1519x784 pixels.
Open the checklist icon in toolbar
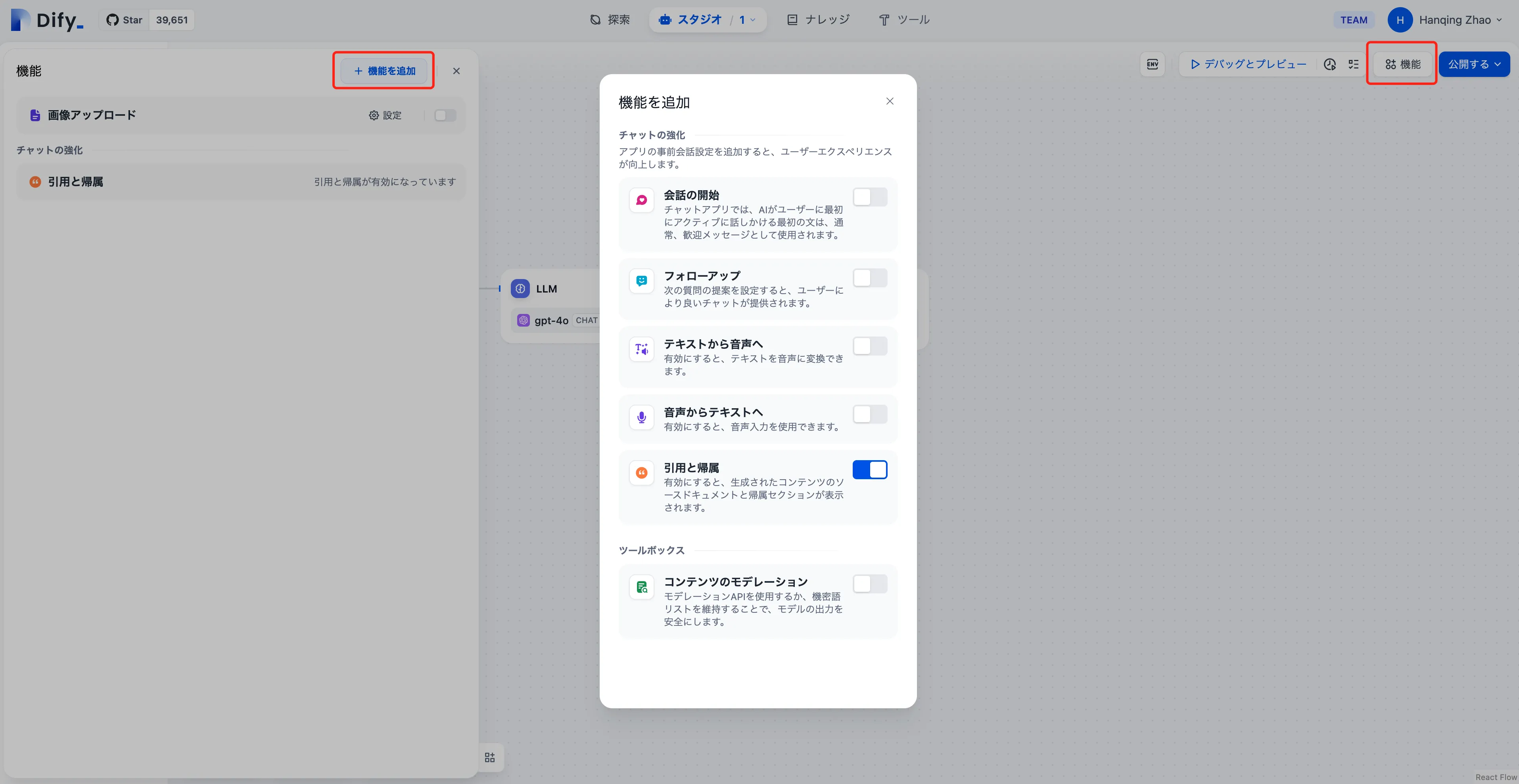(x=1353, y=64)
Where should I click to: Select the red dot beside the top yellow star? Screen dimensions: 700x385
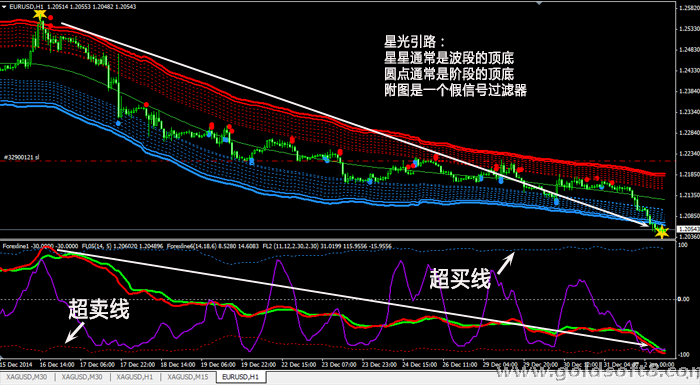coord(51,18)
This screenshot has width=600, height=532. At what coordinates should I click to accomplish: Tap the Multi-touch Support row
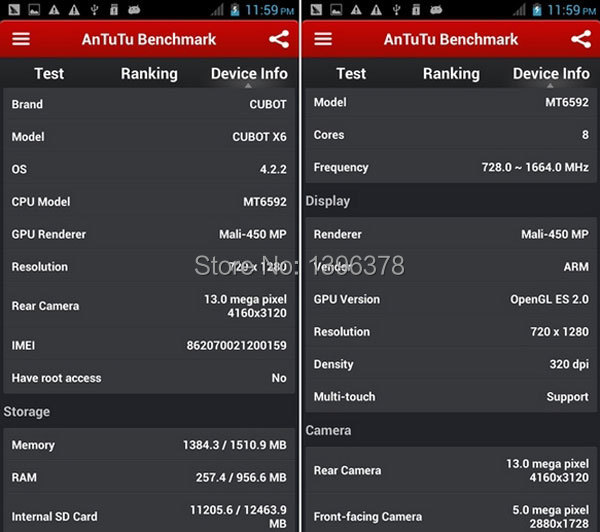coord(451,397)
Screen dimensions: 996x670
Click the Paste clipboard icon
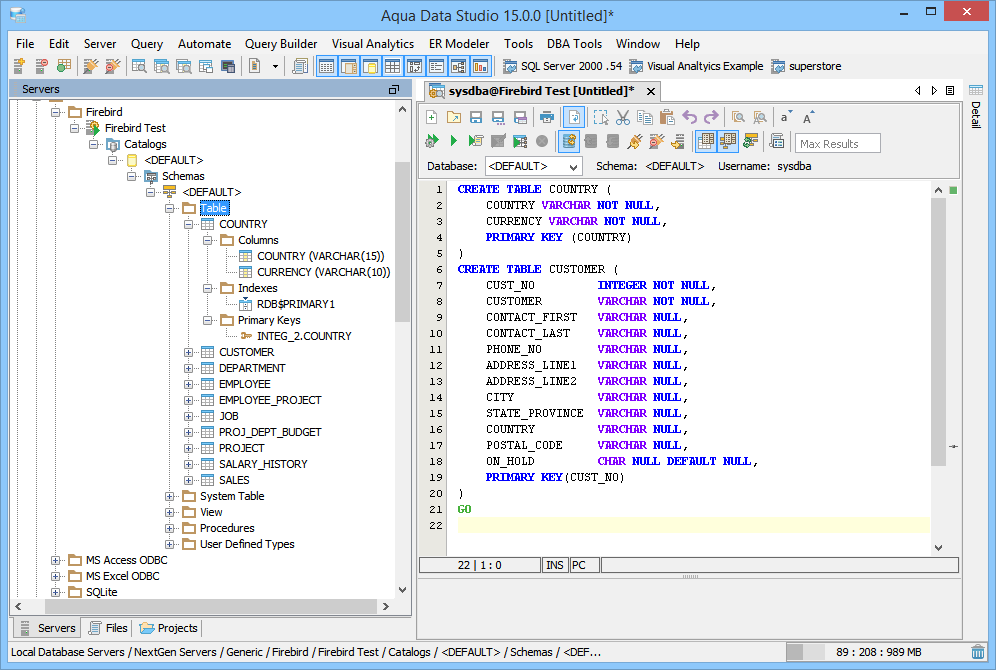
....................
# Work to complete
Reproduce the listing above verbatim, line by line, and omit the pictures from your output.

# The answer
1519x784 pixels.
Open the checklist icon in toolbar
(x=1353, y=64)
Where should I click to: Select the red dot beside the top yellow star? Screen dimensions: 700x385
coord(51,18)
This screenshot has width=600, height=532. At what coordinates should I click to accomplish: Tap the Multi-touch Support row
coord(451,397)
Screen dimensions: 996x670
Click the Paste clipboard icon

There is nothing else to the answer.